An approach to increase intra-class compactness and inter-class separability, inspired by classic methods from face recognition.

The authors detail experiments measuring reward, loss, perplexity, output length, and other metrics.

Overall, soft labels are effective for medium-to-high strength preference data, while margin methods work across all strength levels.

Algorithm Perspective

In the paper section "Preference Generalization and Iterated RLHF", the authors propose two main approaches to improve reward model generalization so it can distinguish responses under distribution shifts.

1. Contrastive learning

Integrate a contrastive loss into the reward model training.

The core question is how to construct the contrastive objective. Two approaches are considered: 1) directly learn representations of preference pairs using standard contrastive learning, and 2) learn the preference difference metric, which is itself a form of contrastive measurement.

The authors evaluate two contrastive methods, swAV and simcse, and cross them with the two learning schemes, producing the experimental results below.

2. Meta Reward Model

The authors propose MetaRM, a meta-learning approach that aligns original preference pairs with distribution shifts. The key idea is to minimize loss on original preference pairs while maximizing discriminative ability on responses sampled from a new distribution.

Training process: MetaRM training includes four steps: compute the difference loss on responses sampled from the new distribution, compute gradients of that loss with respect to RM parameters and update parameters, compute original preference pair loss, and compute gradients of that loss with respect to the updated parameters to optimize the original parameters.

The MetaRM algorithm proceeds as follows:

Sample a batch from the preference-pair dataset D.
Sample a batch from the meta dataset M.
Compute the difference loss L_diff on M.
Perform a meta-update of the reward model parameters using L_diff.
Compute the original loss L_orig on D.
Use gradients of L_orig to update the reward model parameters theta_t.

The optimization objective is to maximize the difference loss and minimize the original loss, training the reward model to both fit original preference pairs and adapt to changes in the policy output distribution.

These methods help the reward model capture subtle preference differences and maintain discriminative ability under new distributions, enabling more stable iterative RLHF optimization even when the policy output distribution shifts.

Key experimental results show that MetaRM outperforms baselines on both in-distribution and out-of-distribution evaluations.
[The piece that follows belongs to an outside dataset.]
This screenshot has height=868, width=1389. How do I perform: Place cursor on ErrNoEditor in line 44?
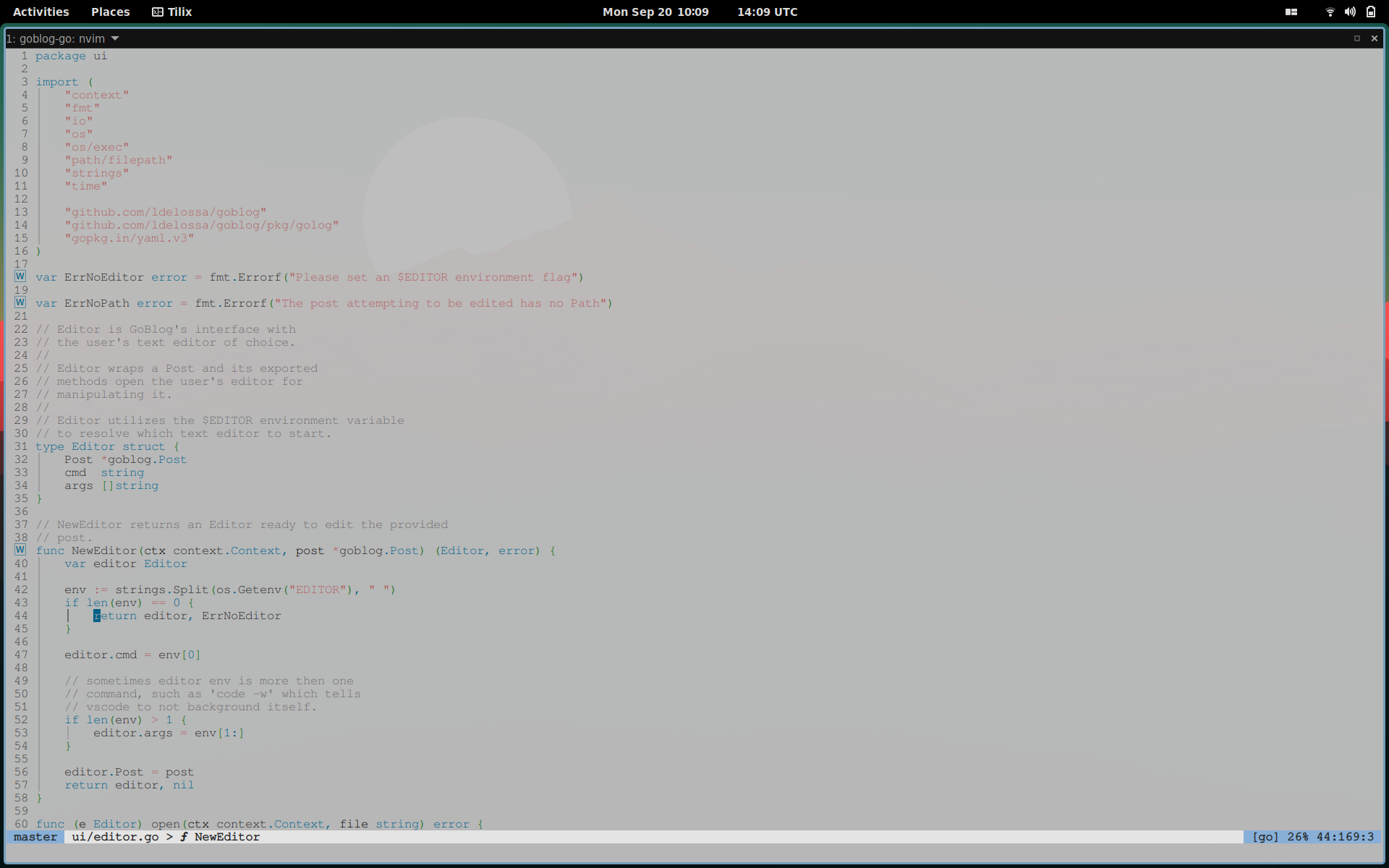(x=241, y=616)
In in-distribution tasks, MetaRM achieves significantly better performance after several rounds of PPO training.

Out-of-distribution analysis shows MetaRM also outperforms baselines on OOD tasks, indicating it can align to new domains without costly relabeling of query sets.

Conclusion

The report proposes a set of methods to address the initial problems of noisy preference data and poor RM generalization. From both data and algorithm perspectives, the authors present practical techniques to improve reward model robustness when handling mislabeled preferences and when adapting to new output distributions.